La Banca d’Inghilterra sta compiendo significativi passi in avanti nel suo programma di lancio della sterlina digitale (la decisione finale giungerà entro il 2025, mentre il debutto è previsto entro il 2030) emessa dalla Banca centrale (è bene precisare che la valuta digitale non sostituirà ma si affiancherà al pagamento in contanti. Quest’ultimo, nel 2020 ha registrato un calo del 35%).

Nel frattempo, però, il CFA Institute – noto per fornire credenziali di Chartered Financial Analyst – ha condotto un sondaggio da cui emerge che solo il 46% dei professionisti degli investimenti nel Regno Unito è favorevole alla sterlina digitale. Inoltre un’indagine eseguita dal fornitore di portafogli hardware di criptovaluta Trezor rileva che il 51% degli intervistati è preoccupato che, a quel punto, il governo potrà tracciare più facilmente ogni transazione. È evidente, dunque, che la Banca centrale del Regno Unito ha ancora molto lavoro da fare affinché la valuta digitale venga “accolta” con successo.

A più ampio spettro, un nuovo report della Banca dei regolamenti internazionali ha rilevato che il 93% delle banche centrali sta conducendo delle ricerche sulle valute digitali statali (in questo senso, paesi come l’Australia, il Brasile, l’India e il Giappone portano avanti una serie di test, considerando altre opzioni oltre alla blockchain come tecnologia di base); tuttavia, i progetti di monete digitali di banca centrale al vaglio delle autorità monetarie sono assai diversi tra loro, con i programmi e le motivazioni della loro implementazione che variano da un contesto all’altro.

Verso la sterlina digitale

È sterile girarci attorno: l’interesse del governo inglese alle valute digitali e al settore fintech dopo la Brexit risulta molto elevato. Affinché però il Regno Unito possa creare una sua Central Bank Digital Currency entro il 2030 – così come, ritengono la Banca d’Inghilterra e il Dipartimento del Tesoro di Sua Maestà (“sulla base del lavoro svolto fino ad oggi, la Bank of England e HM Treasury ritengono probabile che in futuro sarà necessaria una sterlina digitale”, le parole del governatore Andrew Bailey e del ministro delle finanze, Jeremy Hunt) – è basilare che la Banca centrale sposi appieno l’innovazione e ponga il tema della privacy al centro del dibattito.

Già in tempi non sospetti UK Finance, che rappresenta oltre 300 aziende di servizi finanziari nell’intero Regno Unito, aveva ammonito circa la possibilità che la futura sterlina digitale – praticamente identica ai pagamenti online attuali, non potrà essere usata per acquisire interessi e, quantomeno in principio, prevede delle limitazioni. Una su tutte: per scongiurare possibili speculazioni, sarà previsto un tetto massimo di 20mila crypto sterline a persona – avrebbe suscitato preoccupazione in termini di privacy e interferenza statale. La stessa indagine Trezor conferma: il 73% delle persone intervistate teme che il governo eserciterà un controllo sui loro fondi.
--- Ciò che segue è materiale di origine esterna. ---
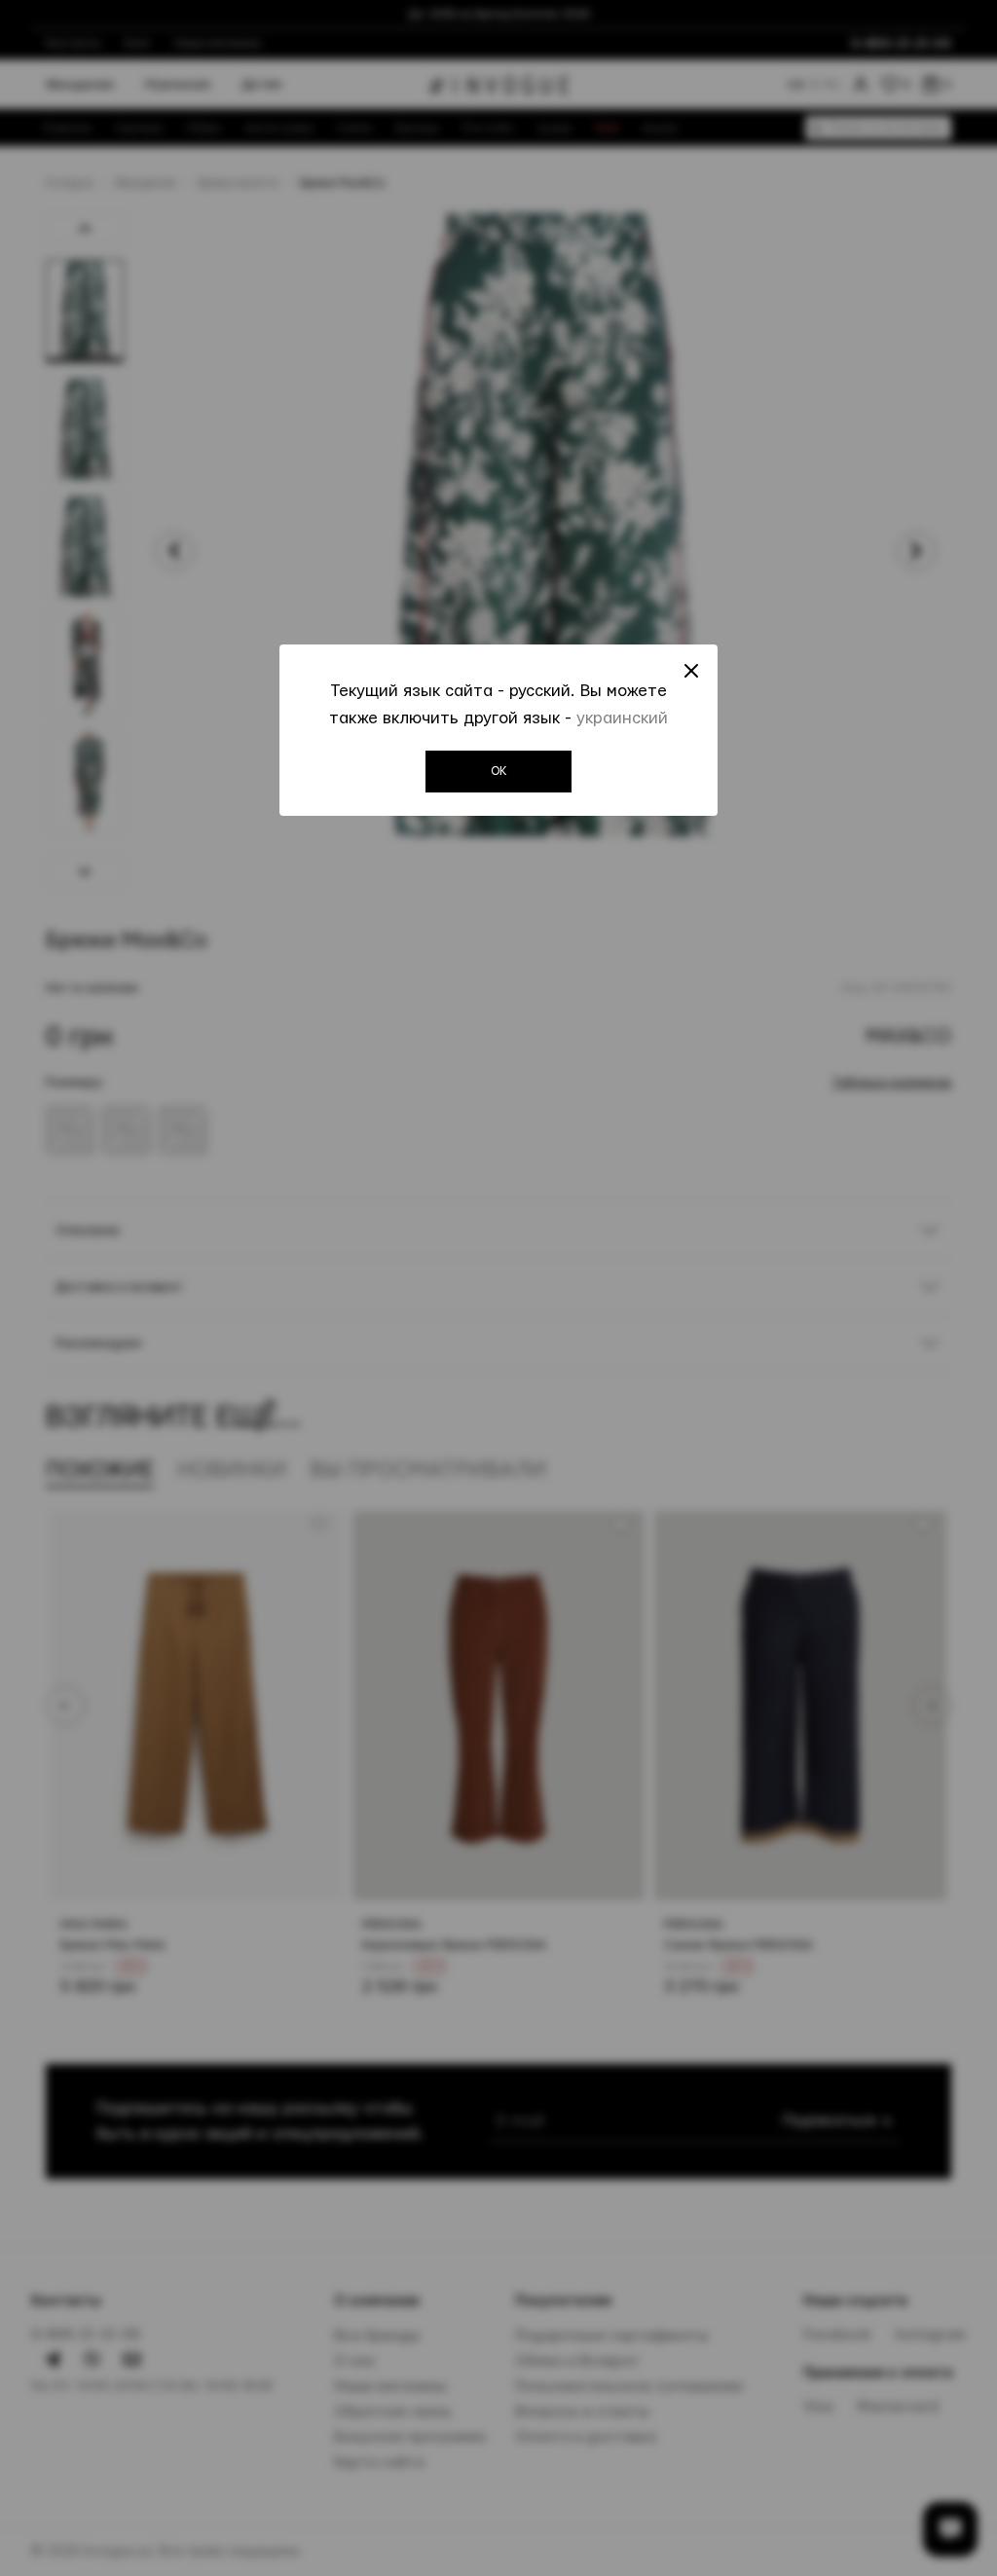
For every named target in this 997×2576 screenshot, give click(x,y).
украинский (622, 718)
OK (499, 771)
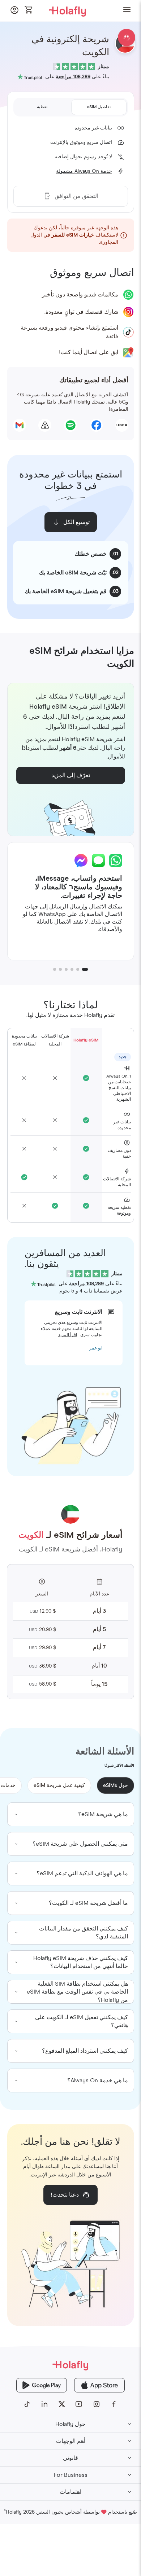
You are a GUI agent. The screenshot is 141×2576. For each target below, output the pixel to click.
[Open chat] (126, 37)
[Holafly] (70, 2365)
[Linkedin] (44, 2404)
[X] (61, 2404)
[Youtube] (79, 2404)
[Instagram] (96, 2404)
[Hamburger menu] (126, 10)
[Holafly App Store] (99, 2385)
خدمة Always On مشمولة (84, 171)
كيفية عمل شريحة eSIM (59, 1785)
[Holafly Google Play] (41, 2385)
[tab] (99, 107)
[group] (70, 1814)
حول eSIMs (115, 1785)
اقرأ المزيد (67, 1335)
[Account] (14, 12)
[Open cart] (29, 10)
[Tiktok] (27, 2404)
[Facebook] (114, 2404)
Rassicurazioni su privacy e sicurezza

Il direttore del settore fintech della Bank of England, Tom Mutton, ha condiviso le proprie considerazioni in relazione alla privacy della Central Bank Digital Currency (al di fuori del Regno Unito, la stessa Banca centrale europea sta discutendo della possibilità di introdurre un euro digitale in futuro), dichiarando che sarà focalizzata sull’offerta di riservatezza agli utenti e non verrà prevista la raccolta di dati personali.

Mutton ha inoltre puntualizzato che mentre la banca si dedicherà alla fornitura dell’infrastruttura, gli operatori privati si occuperanno del processo innovativo. “Non ci saranno dati condivisi con la Banca d’Inghilterra, sapremo quali transazioni sono avvenute ma non disporremo di dati sull’individuo che le ha effettuate”. Mentre il provider del wallet – sistema di portafoglio digitale che utilizza un software per trasmettere i dati di pagamento dal conto corrente di un soggetto al rivenditore presso cui viene effettuata la transazione – “avrà i dati dell’utente ma non l’accesso ai dati delle transazioni”, ha concluso Mutton.